MISCHIEF night is the one night of the year when almost anything goes when it comes to pulling pranks on your mates.
Here is everything you need to know about the night and where the tradition comes from…
What is Mischief Night?
Mischief Night is an informal holiday that dates back to the 1700s when a school headmaster urged kids to play tricks on each other.
Among these tricks were pranks such as throwing eggs and flour at one another, lobbing toilet rolls over buildings and smearing sticky treacle on each other.
Mischief Night was marked throughout the years but since the 1950s, it has started to wane in popularity.

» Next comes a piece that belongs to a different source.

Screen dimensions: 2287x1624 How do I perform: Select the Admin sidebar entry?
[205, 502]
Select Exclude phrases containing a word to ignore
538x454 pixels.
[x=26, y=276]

Now it is only really popular in the north of England, where it is also known as Chievous Night, Micky Night or even Mizzy Night in Liverpool.
But not just in the UK, the event is also popular across the pond too.
In the US, it’s referred to as Devil’s Night in the Great Lakes region and Goosey Night in New York and New Jersey.
In Maryland, it’s known as Moving Night as people usually steal outdoor furniture and other items.
Across the country it’s also called Cabbage Night, Gate Night and Mat Night.
When is Mischief Night 2019?
Mischief Night was celebrated this year on October 30, the night before Halloween.
It’s become less innocent in the UK than its name suggest.
This year firefighters in Merseyside reported an increase in vandalism, attending 34 deliberately started fires.
In Cheshire, police attended 81 incidents and two police cars were damaged and taken out of service, the BBC reports.
What sort of pranks do people pull on Mischief Night?
Most of the tricks that people play on Mischief Night tend to be teenage pranks that youngsters play on each other.
Popular ones include powder bombing each other, throwing eggs and covering each other in treacle.
Other tricks that are played are toilet papering houses, smashing Halloween pumpkins or even knocking on doors before running away.